▸ **Available data**:
+---+
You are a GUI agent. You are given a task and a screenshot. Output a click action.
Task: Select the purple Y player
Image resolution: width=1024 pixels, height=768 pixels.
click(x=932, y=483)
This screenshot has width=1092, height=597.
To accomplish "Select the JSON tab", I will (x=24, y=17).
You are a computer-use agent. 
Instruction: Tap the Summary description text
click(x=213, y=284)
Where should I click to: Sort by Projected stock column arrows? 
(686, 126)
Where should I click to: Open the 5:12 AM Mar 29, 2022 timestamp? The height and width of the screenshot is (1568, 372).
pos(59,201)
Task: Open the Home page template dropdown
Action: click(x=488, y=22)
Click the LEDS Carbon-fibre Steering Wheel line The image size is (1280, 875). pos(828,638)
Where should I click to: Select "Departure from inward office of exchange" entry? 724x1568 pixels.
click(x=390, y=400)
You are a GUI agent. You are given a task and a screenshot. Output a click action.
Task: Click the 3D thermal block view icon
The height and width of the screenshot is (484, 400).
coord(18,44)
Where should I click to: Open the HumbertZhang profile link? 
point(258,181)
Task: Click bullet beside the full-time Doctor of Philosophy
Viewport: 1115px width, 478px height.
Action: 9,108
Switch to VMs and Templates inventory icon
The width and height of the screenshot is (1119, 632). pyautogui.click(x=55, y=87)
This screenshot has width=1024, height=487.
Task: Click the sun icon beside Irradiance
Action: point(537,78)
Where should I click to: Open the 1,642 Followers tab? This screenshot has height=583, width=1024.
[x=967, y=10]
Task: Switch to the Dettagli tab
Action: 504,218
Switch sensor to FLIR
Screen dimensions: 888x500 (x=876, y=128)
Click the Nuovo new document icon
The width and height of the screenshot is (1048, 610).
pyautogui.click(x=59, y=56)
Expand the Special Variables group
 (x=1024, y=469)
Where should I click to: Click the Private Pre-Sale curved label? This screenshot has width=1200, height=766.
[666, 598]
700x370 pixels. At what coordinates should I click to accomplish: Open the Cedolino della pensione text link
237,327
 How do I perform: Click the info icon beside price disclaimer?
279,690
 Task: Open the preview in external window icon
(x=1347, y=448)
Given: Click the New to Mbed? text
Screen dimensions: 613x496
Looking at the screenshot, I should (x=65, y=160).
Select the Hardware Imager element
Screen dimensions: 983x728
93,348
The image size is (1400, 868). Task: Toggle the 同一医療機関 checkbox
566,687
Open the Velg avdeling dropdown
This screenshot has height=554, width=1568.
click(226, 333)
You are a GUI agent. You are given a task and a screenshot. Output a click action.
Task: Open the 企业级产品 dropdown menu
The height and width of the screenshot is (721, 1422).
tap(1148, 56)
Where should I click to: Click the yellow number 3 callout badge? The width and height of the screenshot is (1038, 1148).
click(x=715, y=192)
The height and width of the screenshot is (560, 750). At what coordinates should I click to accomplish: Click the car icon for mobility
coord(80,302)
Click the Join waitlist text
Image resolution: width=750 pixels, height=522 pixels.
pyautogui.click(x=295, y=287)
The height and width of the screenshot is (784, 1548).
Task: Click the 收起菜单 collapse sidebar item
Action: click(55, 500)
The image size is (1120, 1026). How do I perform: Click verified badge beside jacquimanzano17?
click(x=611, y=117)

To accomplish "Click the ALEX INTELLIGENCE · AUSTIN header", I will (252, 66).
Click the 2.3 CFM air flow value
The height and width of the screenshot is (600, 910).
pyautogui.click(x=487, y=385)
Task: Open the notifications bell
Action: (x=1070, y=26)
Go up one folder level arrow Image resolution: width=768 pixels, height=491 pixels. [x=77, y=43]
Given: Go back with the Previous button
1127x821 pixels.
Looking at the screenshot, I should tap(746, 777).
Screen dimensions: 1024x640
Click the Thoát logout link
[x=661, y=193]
+---+
▸ **Instructions for the task**: The entries above are to be transcribed in full and without error.

▸ **Exercise solution**:
You are a GUI agent. You are given a task and a screenshot. Output a click action.
Task: Select the purple Y player
Image resolution: width=1024 pixels, height=768 pixels.
click(x=932, y=483)
This screenshot has width=1092, height=597.
To accomplish "Select the JSON tab", I will (x=24, y=17).
You are a computer-use agent. 
Instruction: Tap the Summary description text
click(x=213, y=284)
Where should I click to: Sort by Projected stock column arrows? 
(686, 126)
Where should I click to: Open the 5:12 AM Mar 29, 2022 timestamp? The height and width of the screenshot is (1568, 372).
pos(59,201)
Task: Open the Home page template dropdown
Action: click(x=488, y=22)
Click the LEDS Carbon-fibre Steering Wheel line The image size is (1280, 875). pos(828,638)
Where should I click to: Select "Departure from inward office of exchange" entry? 724x1568 pixels.
click(x=390, y=400)
You are a GUI agent. You are given a task and a screenshot. Output a click action.
Task: Click the 3D thermal block view icon
The height and width of the screenshot is (484, 400).
coord(18,44)
Where should I click to: Open the HumbertZhang profile link? 
point(258,181)
Task: Click bullet beside the full-time Doctor of Philosophy
Viewport: 1115px width, 478px height.
Action: 9,108
Switch to VMs and Templates inventory icon
The width and height of the screenshot is (1119, 632). pyautogui.click(x=55, y=87)
This screenshot has width=1024, height=487.
Task: Click the sun icon beside Irradiance
Action: point(537,78)
Where should I click to: Open the 1,642 Followers tab? This screenshot has height=583, width=1024.
[x=967, y=10]
Task: Switch to the Dettagli tab
Action: 504,218
Switch sensor to FLIR
Screen dimensions: 888x500 (x=876, y=128)
Click the Nuovo new document icon
The width and height of the screenshot is (1048, 610).
pyautogui.click(x=59, y=56)
Expand the Special Variables group
 (x=1024, y=469)
Where should I click to: Click the Private Pre-Sale curved label? This screenshot has width=1200, height=766.
[666, 598]
700x370 pixels. At what coordinates should I click to accomplish: Open the Cedolino della pensione text link
237,327
 How do I perform: Click the info icon beside price disclaimer?
279,690
 Task: Open the preview in external window icon
(x=1347, y=448)
Given: Click the New to Mbed? text
Screen dimensions: 613x496
Looking at the screenshot, I should (x=65, y=160).
Select the Hardware Imager element
Screen dimensions: 983x728
93,348
The image size is (1400, 868). Task: Toggle the 同一医療機関 checkbox
566,687
Open the Velg avdeling dropdown
This screenshot has height=554, width=1568.
click(226, 333)
You are a GUI agent. You are given a task and a screenshot. Output a click action.
Task: Open the 企业级产品 dropdown menu
The height and width of the screenshot is (721, 1422).
tap(1148, 56)
Where should I click to: Click the yellow number 3 callout badge? The width and height of the screenshot is (1038, 1148).
click(x=715, y=192)
The height and width of the screenshot is (560, 750). At what coordinates should I click to accomplish: Click the car icon for mobility
coord(80,302)
Click the Join waitlist text
Image resolution: width=750 pixels, height=522 pixels.
pyautogui.click(x=295, y=287)
The height and width of the screenshot is (784, 1548).
Task: Click the 收起菜单 collapse sidebar item
Action: click(55, 500)
The image size is (1120, 1026). How do I perform: Click verified badge beside jacquimanzano17?
click(x=611, y=117)

To accomplish "Click the ALEX INTELLIGENCE · AUSTIN header", I will (252, 66).
Click the 2.3 CFM air flow value
The height and width of the screenshot is (600, 910).
pyautogui.click(x=487, y=385)
Task: Open the notifications bell
Action: (x=1070, y=26)
Go up one folder level arrow Image resolution: width=768 pixels, height=491 pixels. [x=77, y=43]
Given: Go back with the Previous button
1127x821 pixels.
Looking at the screenshot, I should tap(746, 777).
Screen dimensions: 1024x640
Click the Thoát logout link
[x=661, y=193]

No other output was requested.